How to complete this task »
Your output should be exactly the lines from the one containing "Task: Click the Brought to you by text" through the final line of the records, both included, with every picture left out.
········
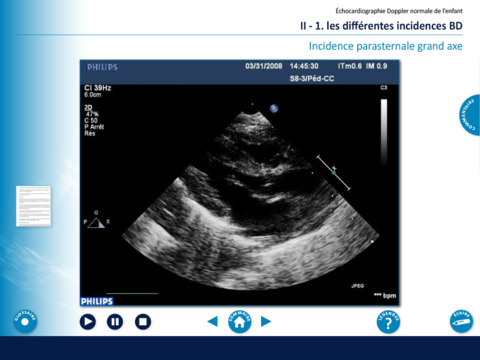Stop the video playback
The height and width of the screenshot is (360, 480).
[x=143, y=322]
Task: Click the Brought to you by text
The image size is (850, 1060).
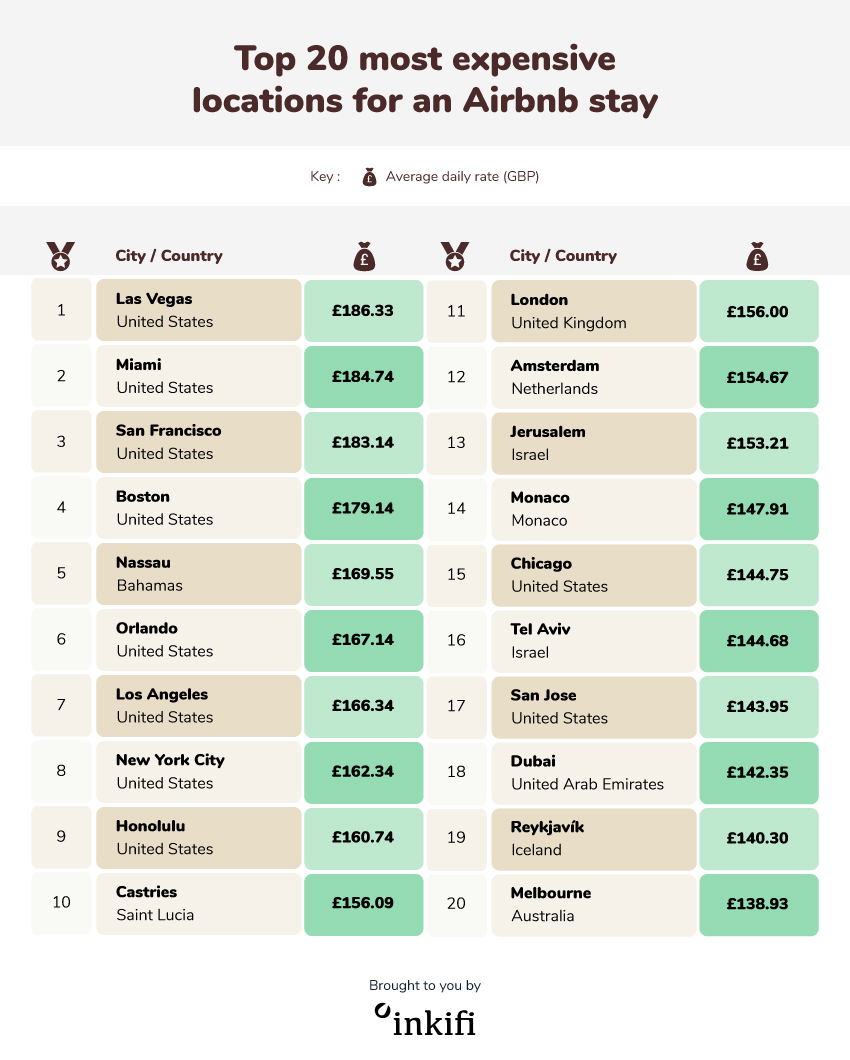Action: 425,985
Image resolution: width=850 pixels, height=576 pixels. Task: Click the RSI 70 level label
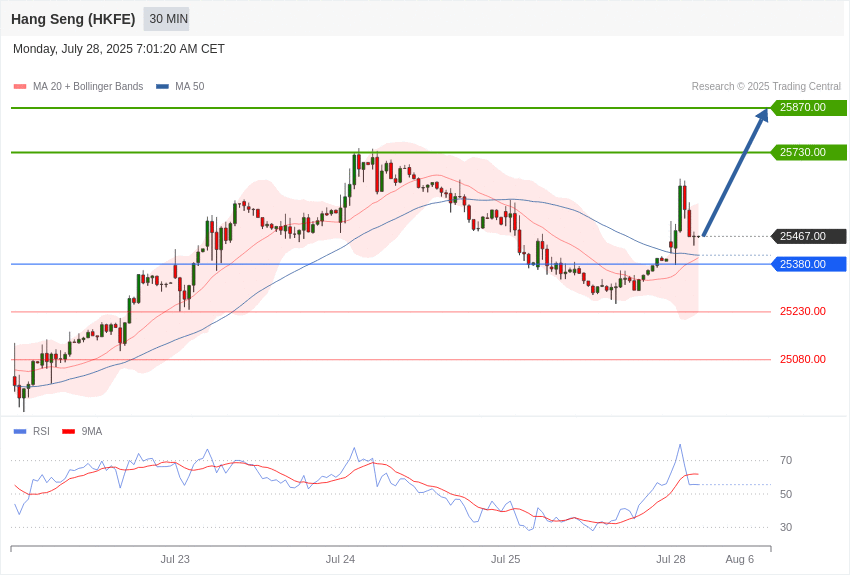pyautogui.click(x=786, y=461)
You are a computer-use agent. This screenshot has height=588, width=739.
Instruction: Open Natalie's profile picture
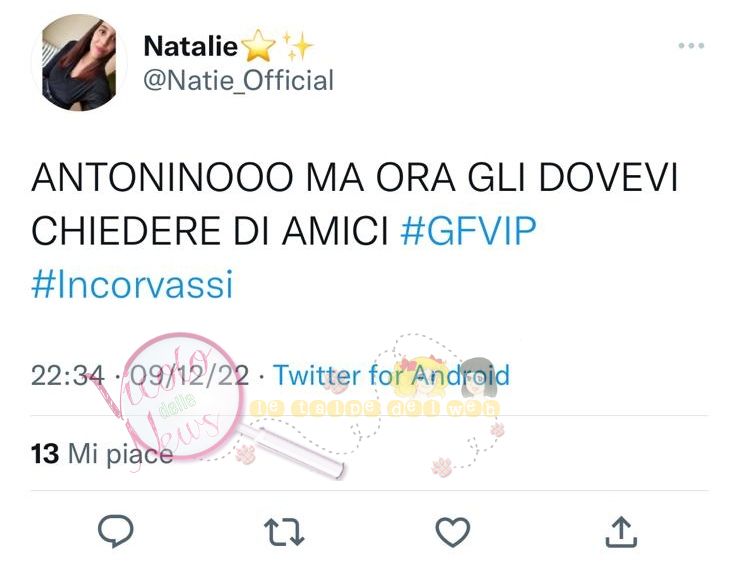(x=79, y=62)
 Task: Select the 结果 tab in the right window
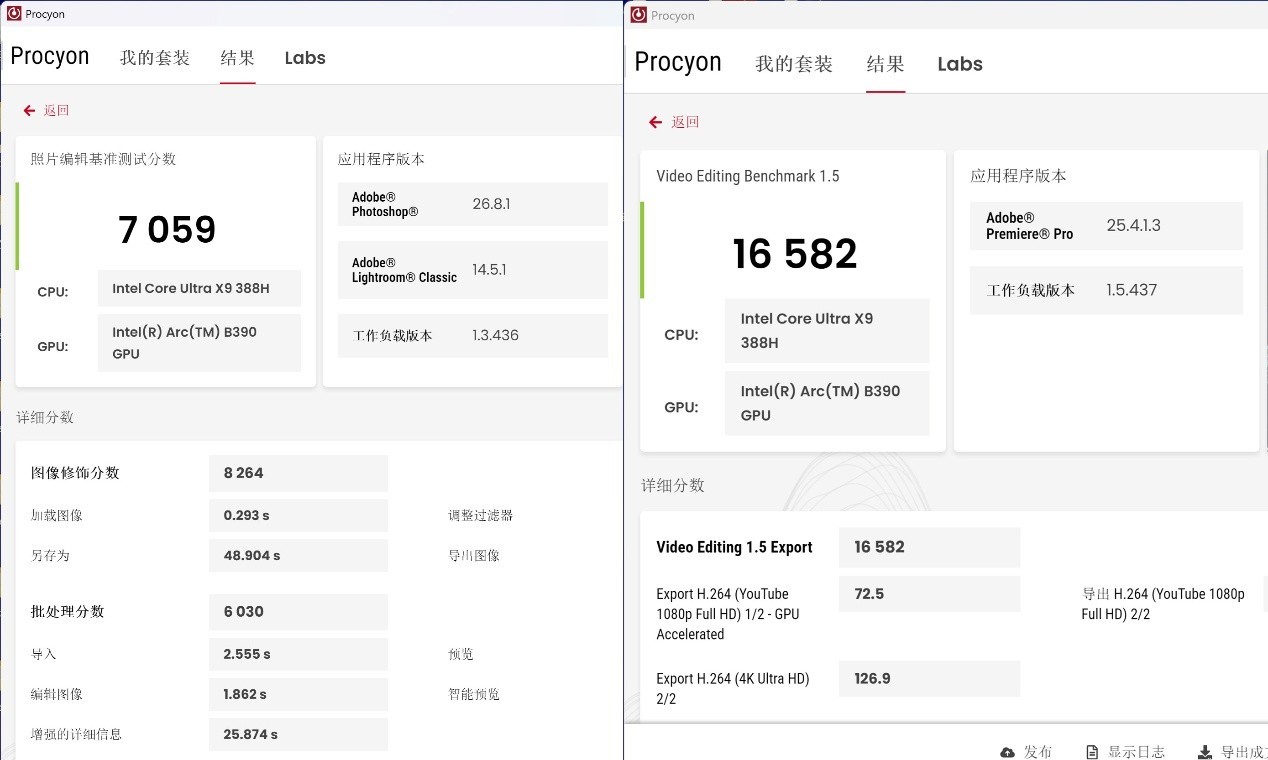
········
Answer box »
Task: Click the Brought to you by text
The image size is (850, 1060).
Action: 425,985
Image resolution: width=850 pixels, height=576 pixels. Task: Click the RSI 70 level label
pyautogui.click(x=786, y=461)
You are a computer-use agent. This screenshot has height=588, width=739.
Instruction: Open Natalie's profile picture
(x=79, y=62)
 Task: Select the 结果 tab in the right window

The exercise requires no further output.